- [Daftar Tugas]
a - Ulangi kata demi kata bagian teks tentang kasus emas Antam, mulai dari "Tidak semudah itu, Ferguso." dan berakhir pada "menguap dalam semalam.".
b - Lanjutkan teks tentang kasus emas Antam, dimulai setelah kalimat terakhirnya.

Untungnya, jawabannya adalah: tidak. Menurut aparat penegak hukum yang berurusan dengan kasus ini, 109 ton emas yang bermasalah merupakan emas asli, hanya cara perolehannya saja yang ilegal. Yang dipermasalahkan pada kasus ini adalah penggunaan merek dagang Antam tanpa adanya perjanjian. Artinya, pembeli tetap mendapatkan emas asli dengan berat sesuai keinginan. Selesai dong urusan?

Tidak semudah itu, Ferguso. Menyadur hasil rapat Komisi VI DPR dengan direksi Antam, jelas ada lubang pada aturan hukum atau manajemen Antam yang memungkinkan kasus seperti ini bisa terjadi sehingga perlu disegera diperbaiki. Mari kita serahkan PR untuk menutup lubang tersebut pada direksi Antam, namun bagi masyarakat umum, lubang ini tentu berdampak juga terhadap tingkat kepercayaan kita pada Antam. Kali ini, masyarakat masih beruntung karena emas yang didapatkan masih asli, walaupun ilegal. Jika terjadi lagi kasus dalam skala yang serupa, kita belum tentu seberuntung itu, dan nilai tabungan emas hasil kerja keras kita bisa menguap dalam semalam.

Apakah iya mungkin terjadi lagi? Sayangnya, kasus korupsi ini sebenarnya bukan yang pertama terjadi. Pada tahun 2018, nama seorang crazy rich asal Surabaya mencuat karena mengklaim bahwa Antam berhutang emas seberat 1,1 ton padanya. Usut punya usut, awal tahun ini publik justru dikejutkan dengan kabar penetapan crazy rich tersebut sebagai tersangka. Ternyata ia melakukan pembelian emas secara ilegal dari oknum Antam. Begitu juga beberapa bulan sebelum kasus 109 ton, seorang bekas karyawan Antam membohongi mantan teman-teman sekolahnya sendiri saat menawarkan kesempatan menjadi reseller emas Antam. Jadi, masyarakat perlu ekstra hati-hati dalam melakukan pembelian emas Antam.

Entri yang diambil dari sebuah koleksi:

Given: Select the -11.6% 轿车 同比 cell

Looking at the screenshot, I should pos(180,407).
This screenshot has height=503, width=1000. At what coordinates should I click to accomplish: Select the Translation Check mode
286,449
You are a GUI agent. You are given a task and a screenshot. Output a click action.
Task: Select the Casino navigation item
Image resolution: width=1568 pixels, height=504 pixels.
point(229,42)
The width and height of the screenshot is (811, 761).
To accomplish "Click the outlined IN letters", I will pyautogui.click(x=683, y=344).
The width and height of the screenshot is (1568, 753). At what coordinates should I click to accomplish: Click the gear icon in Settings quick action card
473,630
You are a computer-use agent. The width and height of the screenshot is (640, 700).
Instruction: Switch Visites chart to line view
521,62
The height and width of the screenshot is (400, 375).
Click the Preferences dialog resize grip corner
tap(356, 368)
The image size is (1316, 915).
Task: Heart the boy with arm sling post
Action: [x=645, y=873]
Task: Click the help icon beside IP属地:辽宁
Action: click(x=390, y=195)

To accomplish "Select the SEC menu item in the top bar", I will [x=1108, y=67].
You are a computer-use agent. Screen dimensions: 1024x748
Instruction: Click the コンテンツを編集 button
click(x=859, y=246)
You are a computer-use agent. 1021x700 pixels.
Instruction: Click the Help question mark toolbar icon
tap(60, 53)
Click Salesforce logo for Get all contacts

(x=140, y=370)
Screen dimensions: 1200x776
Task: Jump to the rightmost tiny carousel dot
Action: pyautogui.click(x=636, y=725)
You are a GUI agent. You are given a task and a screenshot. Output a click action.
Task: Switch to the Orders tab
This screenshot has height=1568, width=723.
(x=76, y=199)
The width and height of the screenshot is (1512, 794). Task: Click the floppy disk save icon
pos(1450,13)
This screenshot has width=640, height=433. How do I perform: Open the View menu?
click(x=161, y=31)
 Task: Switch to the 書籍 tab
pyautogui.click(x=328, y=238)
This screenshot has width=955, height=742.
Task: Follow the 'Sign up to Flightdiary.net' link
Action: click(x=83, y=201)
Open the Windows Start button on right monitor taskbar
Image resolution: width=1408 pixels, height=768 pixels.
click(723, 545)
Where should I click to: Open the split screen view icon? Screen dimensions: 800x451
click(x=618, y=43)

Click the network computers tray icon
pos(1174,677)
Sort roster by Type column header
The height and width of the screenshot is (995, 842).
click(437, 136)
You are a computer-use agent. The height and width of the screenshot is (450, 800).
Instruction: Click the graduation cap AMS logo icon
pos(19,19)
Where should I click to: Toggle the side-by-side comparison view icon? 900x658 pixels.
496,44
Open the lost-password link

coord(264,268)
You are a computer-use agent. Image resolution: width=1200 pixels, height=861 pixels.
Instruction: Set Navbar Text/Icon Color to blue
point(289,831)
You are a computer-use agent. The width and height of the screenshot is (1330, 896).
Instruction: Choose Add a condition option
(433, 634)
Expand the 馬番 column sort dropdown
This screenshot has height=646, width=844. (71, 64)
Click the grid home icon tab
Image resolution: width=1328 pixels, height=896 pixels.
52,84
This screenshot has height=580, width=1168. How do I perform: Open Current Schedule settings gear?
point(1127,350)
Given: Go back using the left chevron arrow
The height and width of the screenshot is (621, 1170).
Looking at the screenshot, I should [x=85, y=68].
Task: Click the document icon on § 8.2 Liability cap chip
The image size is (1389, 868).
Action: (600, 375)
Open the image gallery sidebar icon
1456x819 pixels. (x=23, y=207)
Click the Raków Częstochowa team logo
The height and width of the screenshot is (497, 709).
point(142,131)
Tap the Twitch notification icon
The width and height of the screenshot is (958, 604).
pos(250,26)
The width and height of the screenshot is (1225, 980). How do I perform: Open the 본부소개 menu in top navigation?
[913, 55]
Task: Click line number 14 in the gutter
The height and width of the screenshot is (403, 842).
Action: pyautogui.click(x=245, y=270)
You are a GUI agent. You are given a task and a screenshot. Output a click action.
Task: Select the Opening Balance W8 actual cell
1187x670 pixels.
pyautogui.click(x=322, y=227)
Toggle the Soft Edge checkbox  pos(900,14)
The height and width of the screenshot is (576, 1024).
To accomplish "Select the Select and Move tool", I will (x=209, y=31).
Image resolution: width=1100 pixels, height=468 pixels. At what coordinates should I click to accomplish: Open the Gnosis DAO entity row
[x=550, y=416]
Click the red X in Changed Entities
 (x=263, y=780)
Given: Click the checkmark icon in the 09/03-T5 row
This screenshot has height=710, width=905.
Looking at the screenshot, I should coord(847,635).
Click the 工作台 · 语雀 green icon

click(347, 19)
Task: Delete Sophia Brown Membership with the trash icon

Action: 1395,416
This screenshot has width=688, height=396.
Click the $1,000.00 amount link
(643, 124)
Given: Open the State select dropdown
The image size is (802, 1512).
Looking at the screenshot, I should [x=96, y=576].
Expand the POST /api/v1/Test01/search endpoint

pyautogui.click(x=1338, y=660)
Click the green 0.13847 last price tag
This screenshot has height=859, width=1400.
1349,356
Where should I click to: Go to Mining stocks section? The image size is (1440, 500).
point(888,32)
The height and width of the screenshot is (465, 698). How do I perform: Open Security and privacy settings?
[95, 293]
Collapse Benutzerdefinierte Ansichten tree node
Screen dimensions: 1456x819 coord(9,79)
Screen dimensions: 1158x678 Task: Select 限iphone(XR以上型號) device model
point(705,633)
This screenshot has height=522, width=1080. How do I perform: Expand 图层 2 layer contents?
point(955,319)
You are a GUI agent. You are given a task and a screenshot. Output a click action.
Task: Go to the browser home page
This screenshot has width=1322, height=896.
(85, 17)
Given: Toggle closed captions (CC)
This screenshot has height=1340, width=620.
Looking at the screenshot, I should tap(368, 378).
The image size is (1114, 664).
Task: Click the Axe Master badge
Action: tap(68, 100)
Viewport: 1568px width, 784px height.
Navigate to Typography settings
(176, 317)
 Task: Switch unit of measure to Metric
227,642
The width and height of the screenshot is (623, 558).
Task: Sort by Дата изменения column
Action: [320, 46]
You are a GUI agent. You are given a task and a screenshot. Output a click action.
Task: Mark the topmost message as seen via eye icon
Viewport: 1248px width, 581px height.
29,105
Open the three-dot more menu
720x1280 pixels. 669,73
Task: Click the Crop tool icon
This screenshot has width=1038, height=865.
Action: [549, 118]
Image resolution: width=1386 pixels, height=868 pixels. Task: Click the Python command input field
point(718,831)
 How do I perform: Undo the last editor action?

- [Jawaban Tugas]
a -
Tidak semudah itu, Ferguso. Menyadur hasil rapat Komisi VI DPR dengan direksi Antam, jelas ada lubang pada aturan hukum atau manajemen Antam yang memungkinkan kasus seperti ini bisa terjadi sehingga perlu disegera diperbaiki. Mari kita serahkan PR untuk menutup lubang tersebut pada direksi Antam, namun bagi masyarakat umum, lubang ini tentu berdampak juga terhadap tingkat kepercayaan kita pada Antam. Kali ini, masyarakat masih beruntung karena emas yang didapatkan masih asli, walaupun ilegal. Jika terjadi lagi kasus dalam skala yang serupa, kita belum tentu seberuntung itu, dan nilai tabungan emas hasil kerja keras kita bisa menguap dalam semalam.

b -
Pentingnya Mengenal Risiko Pihak Lawan

Pasar emas Antam memang rentan akan tindakan penipuan karena dua hal: (1) Minim kompetisi dan (2) sulitnya memastikan keaslian emas. Poin pertama tentu bukan hal yang asing bagi BUMN di Indonesia. Mengambil contoh kasus 109 ton, walaupun tingkat kepercayaan kita terhadap Antam menurun, opsi tempat membeli emas yang terpercaya tidak ada lagi di Indonesia. Perusahaan monopoli seperti Antam bebas dari ancaman pembeli memilih alternatif lain, maka wajar jika keputusan dan operasional perusahaan cenderung sub-optimal. Jika pasar emas di Indonesia memiliki lebih banyak partisipan, niscaya kualitas pelayanan Antam akan meningkat.

Di lain pihak, poin kedua merupakan karakteristik dasar dari pasar emas. Melatih setiap orang untuk mampu memverifikasi keaslian emas adalah solusi yang tidak masuk akal secara ekonomis. Kita tetap harus bergantung pada pihak lain. Ketergantungan menyebabkan risiko pihak lawan (counterparty risk) pembelian emas menjadi tinggi dan hampir saja keputusan untuk mengambil risiko ini berakibat fatal pada kasus korupsi 109 ton. Selama kita menggunakan instrumen seperti emas atau perak sebagai investasi, maka kita perlu berhati-hati sebelum membeli dengan  mempertimbangkan terlebih dahulu risiko pihak lawan yang kita ambil.

Apakah ada instrumen lain dengan risiko pihak lawan yang lebih rendah? Tentu saja ada, dan sebetulnya banyak. Properti misalnya, kita bisa langsung melihat tanah dan bangunan yang ingin kita beli sekaligus memverifikasi sendiri keadaannya. Tetapi masih ada risiko pihak lawan yang besar karena kita perlu mempercayai bahwa tanah yang dijual kepada kita sedang tidak dalam sengketa. Begitu juga dengan kondisi bangunan yang tidak langsung terlihat. Misalnya, apakah struktur bangunan cukup kuat, kondisi pipa air, dan kualitas cat yang digunakan. Risiko pihak lawan pada aset properti juga tergolong besar dan sulit dielakkan.

Bagaimana dengan investasi reksadana maupun obligasi pemerintah? Reksadana kita perlu percaya kepada manajer keuangan yang akan mengelola uang kita. Tentu saja kita bisa berkaca pada rekam jejak perusahaan investasi yang mengeluarkan reksadana tersebut, tetapi risiko pihak lawan tetap besar. Obligasi pemerintah sering disebut sebagai instrumen yang paling aman. Apa iya sebuah negara bisa bangkrut? Ternyata sejarah berkata lain. Banyak negara yang pernah mengalami situasi layaknya suatu kebangkrutan, seperti Yunani maupun Argentina. Bagaimana dengan Indonesia? Kita hanya bisa berharap, dan lagi-lagi kata kuncinya adalah percaya.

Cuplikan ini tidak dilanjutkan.